Text
Unittest supports skipping individual test methods and even whole classes of tests. In addition, it supports marking a test as an “expected failure,” a test that is broken and will fail, but shouldn’t be counted as a failure on a TestResult.

Skipping a test is simply a matter of using the skip() decorator or one of its conditional variants.

Basic skipping looks like this:

class MyTestCase(unittest.TestCase):

    @unittest.skip("demonstrating skipping")
    def test_nothing(self):
        self.fail("shouldn't happen")

    @unittest.skipIf(mylib.__version__ < (1, 3),
                     "not supported in this library version")
    def test_format(self):
        # Tests that work for only a certain version of the library.
        pass

    @unittest.skipUnless(sys.platform.startswith("win"), "requires Windows")
    def test_windows_support(self):
        # windows specific testing code
        pass

This is the output of running the example above in verbose mode:

test_format (__main__.MyTestCase) ... skipped 'not supported in this library version'
test_nothing (__main__.MyTestCase) ... skipped 'demonstrating skipping'
test_windows_support (__main__.MyTestCase) ... skipped 'requires Windows'

----------------------------------------------------------------------
Ran 3 tests in 0.005s

OK (skipped=3)

Classes can be skipped just like methods:

@unittest.skip("showing class skipping")
class MySkippedTestCase(unittest.TestCase):
    def test_not_run(self):
        pass

TestCase.setUp() can also skip the test. This is useful when a resource that needs to be set up is not available.

Expected failures use the expectedFailure() decorator.

class ExpectedFailureTestCase(unittest.TestCase):
    @unittest.expectedFailure
    def test_fail(self):
        self.assertEqual(1, 0, "broken")

It’s easy to roll your own skipping decorators by making a decorator that calls skip() on the test when it wants it to be skipped. This decorator skips the test unless the passed object has a certain attribute:

def skipUnlessHasattr(obj, attr):
    if hasattr(obj, attr):
        return lambda func: func
    return unittest.skip("{!r} doesn't have {!r}".format(obj, attr))

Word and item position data
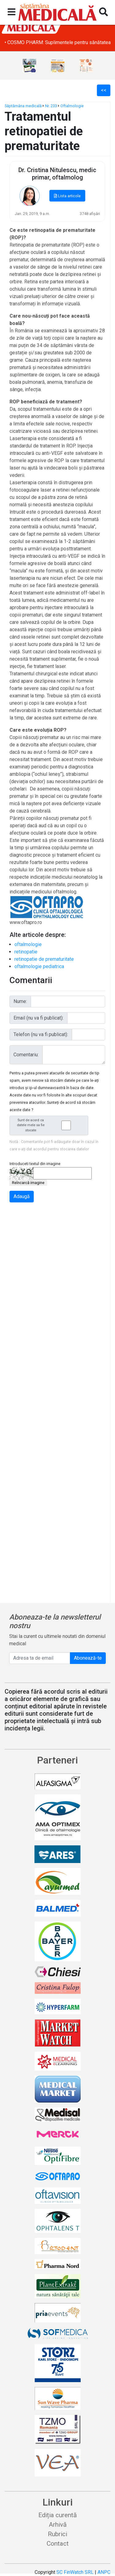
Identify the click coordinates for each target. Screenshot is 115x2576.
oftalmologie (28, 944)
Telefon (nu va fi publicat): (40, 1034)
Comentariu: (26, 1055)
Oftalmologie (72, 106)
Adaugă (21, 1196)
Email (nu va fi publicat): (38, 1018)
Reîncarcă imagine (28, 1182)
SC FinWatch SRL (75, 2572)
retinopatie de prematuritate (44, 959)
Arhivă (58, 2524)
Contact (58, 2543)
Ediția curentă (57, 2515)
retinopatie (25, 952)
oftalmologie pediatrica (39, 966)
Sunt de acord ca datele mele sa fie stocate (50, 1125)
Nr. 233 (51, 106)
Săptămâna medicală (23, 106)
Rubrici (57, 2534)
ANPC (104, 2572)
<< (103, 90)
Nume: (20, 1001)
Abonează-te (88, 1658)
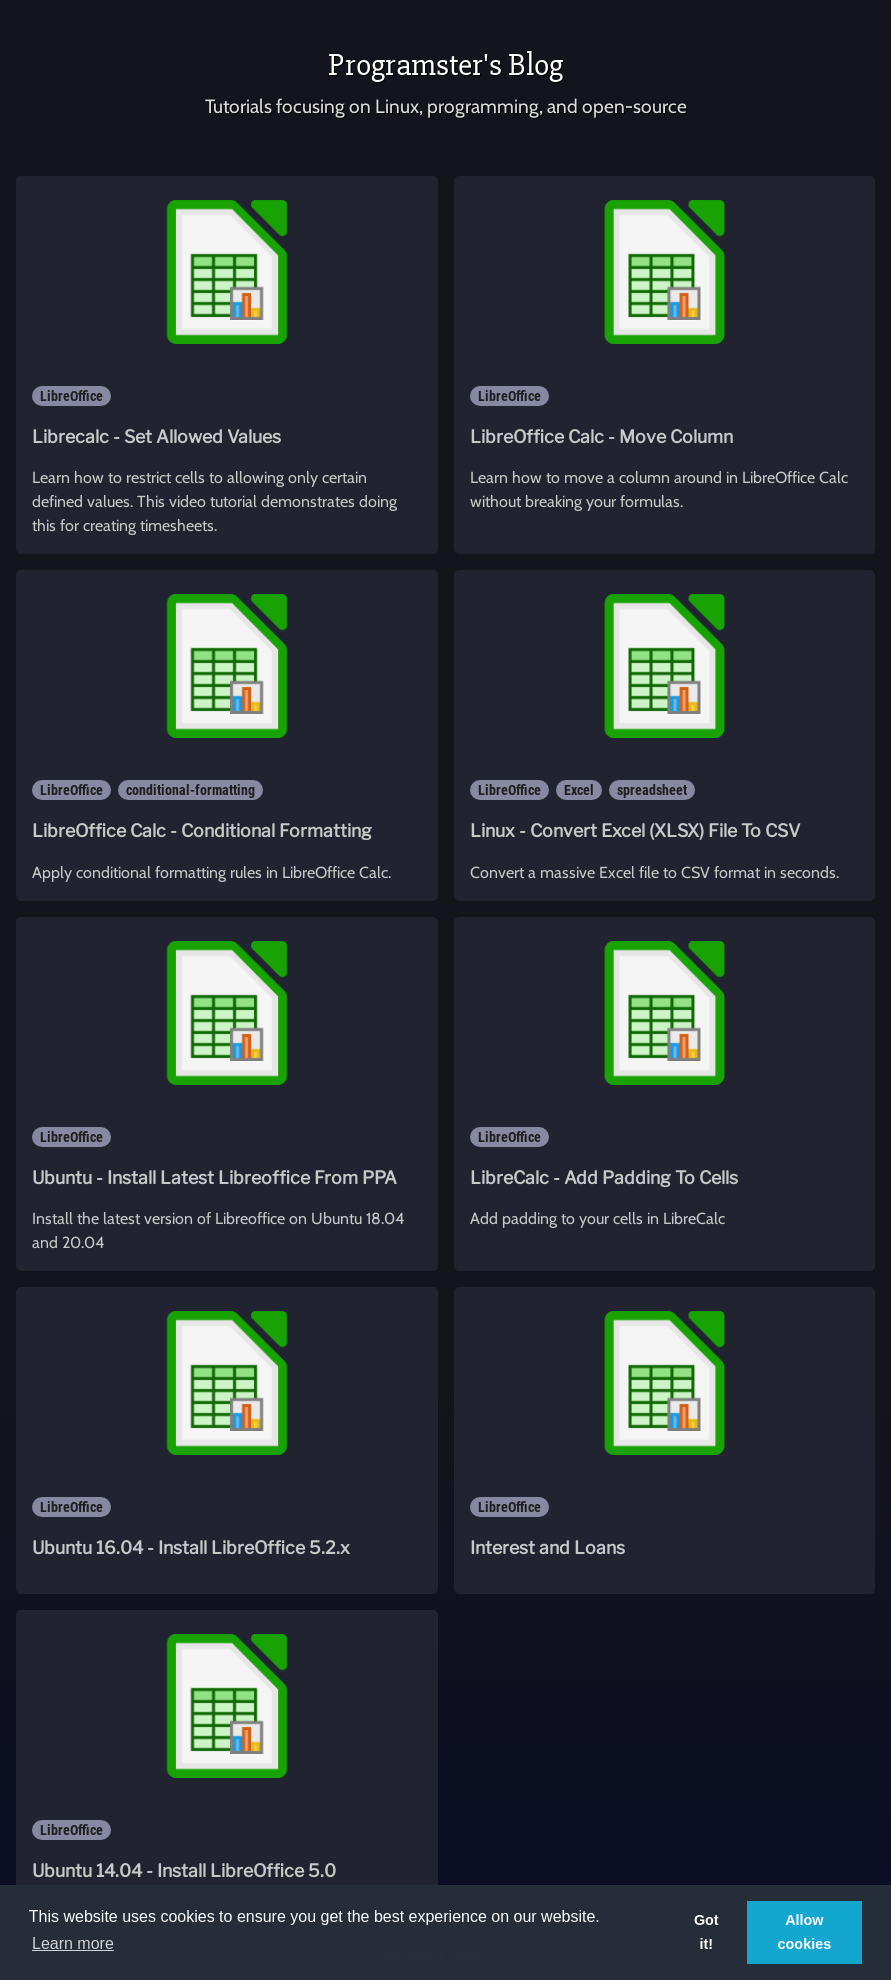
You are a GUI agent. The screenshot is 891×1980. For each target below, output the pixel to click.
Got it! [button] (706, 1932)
==
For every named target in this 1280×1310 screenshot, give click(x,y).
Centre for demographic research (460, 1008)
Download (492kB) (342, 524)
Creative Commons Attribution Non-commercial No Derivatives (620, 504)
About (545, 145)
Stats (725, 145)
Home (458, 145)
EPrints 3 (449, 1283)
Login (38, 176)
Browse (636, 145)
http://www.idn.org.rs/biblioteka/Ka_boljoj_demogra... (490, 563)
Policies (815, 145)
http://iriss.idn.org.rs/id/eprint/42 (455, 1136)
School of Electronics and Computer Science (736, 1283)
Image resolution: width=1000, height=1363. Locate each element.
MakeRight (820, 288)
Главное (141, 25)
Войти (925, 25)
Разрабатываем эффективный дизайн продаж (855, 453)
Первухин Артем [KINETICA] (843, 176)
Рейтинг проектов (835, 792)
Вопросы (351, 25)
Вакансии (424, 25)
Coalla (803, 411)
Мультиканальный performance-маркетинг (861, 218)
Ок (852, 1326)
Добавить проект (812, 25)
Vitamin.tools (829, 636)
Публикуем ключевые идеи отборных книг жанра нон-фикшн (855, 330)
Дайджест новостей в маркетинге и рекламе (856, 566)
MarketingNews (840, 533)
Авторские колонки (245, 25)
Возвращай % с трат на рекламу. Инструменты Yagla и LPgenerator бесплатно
...
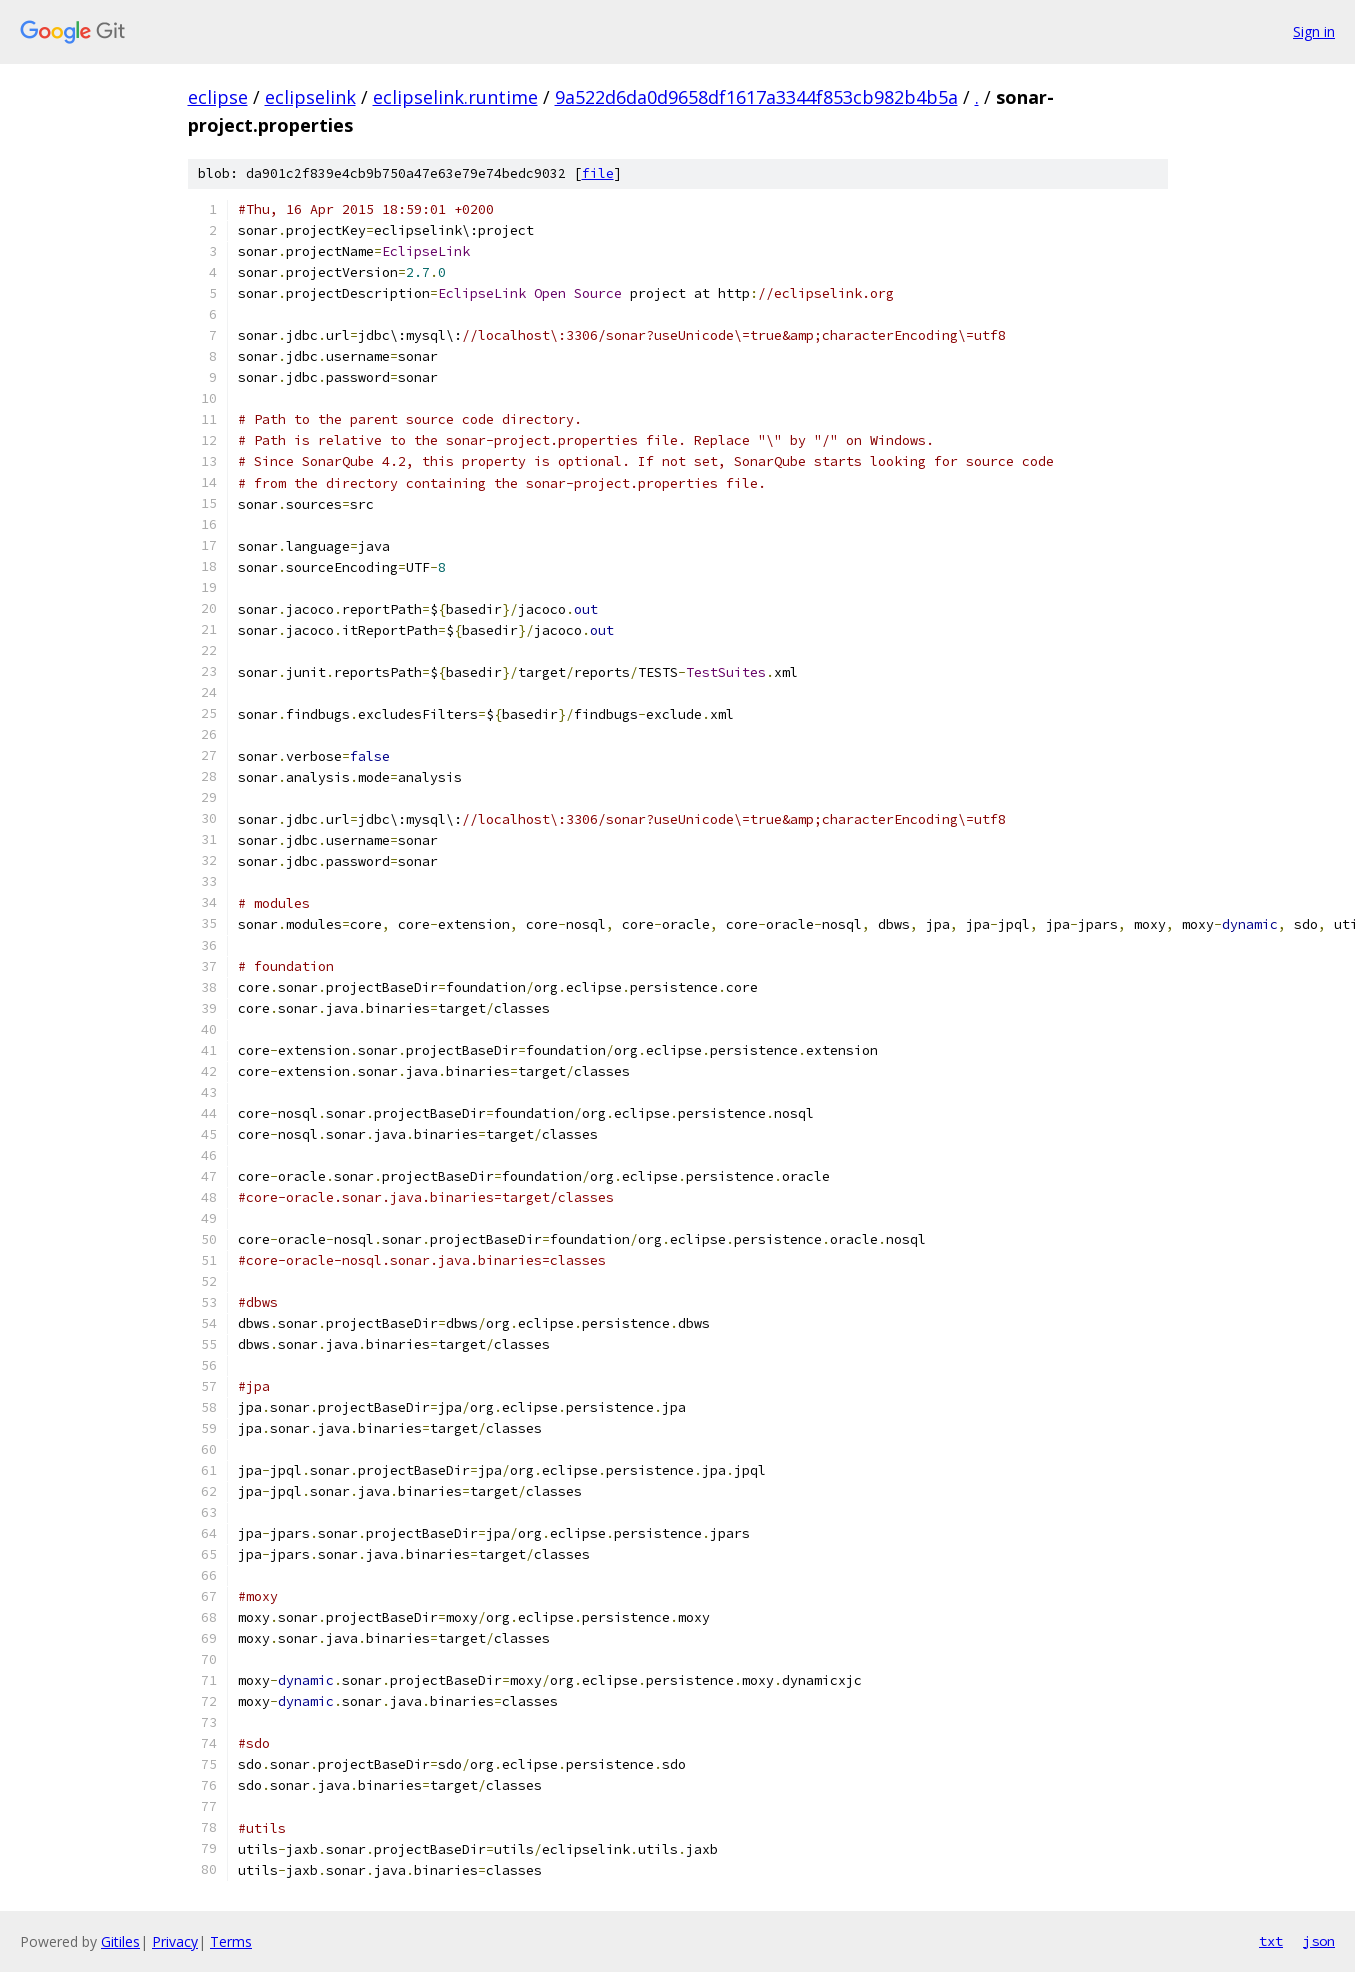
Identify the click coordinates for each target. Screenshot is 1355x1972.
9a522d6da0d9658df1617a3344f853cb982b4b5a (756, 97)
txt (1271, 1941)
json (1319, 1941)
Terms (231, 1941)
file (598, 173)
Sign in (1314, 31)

Job
Answer these questions from the unittest skipping text:
(a) According to the verbose output, how many tests ran, and in how much time?
(b) Which decorator is used for expected failures?
(c) When does the text say that skipping a test from TestCase.setUp() is useful?

Problem solution
(a) 3 tests ran in 0.005s.
(b) The expectedFailure() decorator.
(c) When a resource that needs to be set up is not available.